Depersonalization disorder (DPD) is a dissociative disorder in which the sufferer is affected by persistent or recurrent feelings of depersonalization and/or derealization.
Occasional moments of mild depersonalization are normal: strong, severe, persistent, or recurrent feelings are not.
Depersonalization disorder is marked by a feeling of detachment or distance from one's own experience, body, or self. These feelings of depersonalization are recurrent. Of the dissociative disorders, depersonalization is the one most easily identified with by the general public; one can easily relate to feeling as they in a dream, or being "spaced out." Feeling out of control of one's actions and movements is something that people describe when intoxicated. An individual with depersonalization disorder has this experience so frequently and so severely that it interrupts his or her functioning and experience. A person's experience with depersonalization can be so severe that he or she believes the external world is unreal or distorted.
Depersonalization disorder is a psychiatric disorder affecting emotions and behavior. It is characterized by an alteration in how an affected individual perceives or experiences his or her unique sense of self. The usual sense of one's own reality is temporarily lost or changed. A feeling of detachment from, or being an outside observer of, one's mental processes or body occurs such as the sensation of being in a dream.
Derealization (sometimes abbreviated as DR) is an alteration in the perception or experience of the external world so that it seems strange or unreal. Other symptoms include feeling as though one's environment is lacking in spontaneity, emotional coloring and depth.
Terms commonly used to describe Derealisation spaceyness... like looking through a grey veil... a sensory fog... being trapped in a glass bell jar... in a disney-world dream state... withdrawn... feeling cut off or distant from the immediate surroundings... like being a spectator at some strange and meaningless game... objects appear diminished in size, flat, dream-like, cartoon like, artificial... objects appear to be unsolid, to breathe, or to shimmer...

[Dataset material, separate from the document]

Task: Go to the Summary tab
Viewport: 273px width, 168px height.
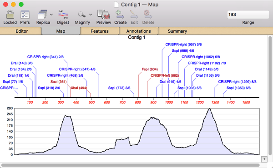Action: 177,31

A fugue state, formally dissociative fugue or psychogenic fugue is a rare psychiatric disorder characterized by reversible amnesia for personal identity, including the memories, personality and other identifying characteristics of individuality. The state is usually short-lived (hours to days), but can last months or longer. Dissociative fugue usually involves unplanned travel or wandering, and is sometimes accompanied by the establishment of a new identity. After recovery from fugue, previous memories usually return intact, but there is complete amnesia for the fugue episode.
Dissociative identity disorder (DID) is a psychiatric diagnosis and describes a condition in which a person displays multiple distinct identities or personalities (known as alter egos or alters), each with its own pattern of perceiving and interacting with the environment.
Psychogenic amnesia, also known as functional amnesia or dissociative amnesia, is a memory disorder characterized by extreme memory loss that is caused by extensive psychological stress and that cannot be attributed to a known neurobiological cause. Psychogenic amnesia is defined by (a) the presence of retrograde amnesia (the inability to retrieve stored memories leading up to the onset of amnesia), and (b) an absence of anterograde amnesia (the inability to form new long term memories). Dissociative amnesia is due to psychological rather than physiological causes and can sometimes be helped by therapy.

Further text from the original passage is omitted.